The price of a Japanese maple can fluctuate based on the availability and popularity of a particular species, the labor that the grower puts into raising the tree and bringing it to market and the number of trees a grower has to sell. Large chain stores or nurseries may charge the lowest price for a tree due to low overhead. By contrast, Japanese maples in smaller nurseries may cost more because it takes more of a smaller nursery's resources to bring it to market.
Make a list of the Japanese maple varieties that you would like to purchase. The type of tree that you want will greatly affect the cost. There are several hundred varieties of Japanese maple on the market, according to Washington State University. These varieties may range in price from as little as a few dollars to as much as thousands of dollars depending on the species.
Call local nurseries, garden centers and plant centers that specialize in Japanese maples to determine availability and price range for Japanese maple varieties that you want to purchase. This information is subject to change seasonally, so you should check the value of a tree just before you consider purchasing it.
Visit garden centers and inspect the Japanese maples that you plan to purchase. A tree's value may be affected by the size of the tree and the shape that it is in. A tree that is in poor shape with broken limbs and signs of defoliation will be worth much less than a quality Japanese maple that is in good shape.

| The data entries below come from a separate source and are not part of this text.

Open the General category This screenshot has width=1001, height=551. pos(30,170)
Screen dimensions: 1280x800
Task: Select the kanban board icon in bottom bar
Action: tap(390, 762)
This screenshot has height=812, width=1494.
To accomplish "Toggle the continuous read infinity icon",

Determine if the tree is a good value by calculating the tree's worth vs. the condition of the tree and the location where you will plant it. A common Japanese maple such as Acer Palmatum that has no broken limbs or scarred bark and is planted in light shade and well-drained soil is a good value. A quality Japanese maple that you plan to plant in full sun and poorly drained soil is a very poor value because the tree is very expensive and it will not thrive and may die in those conditions.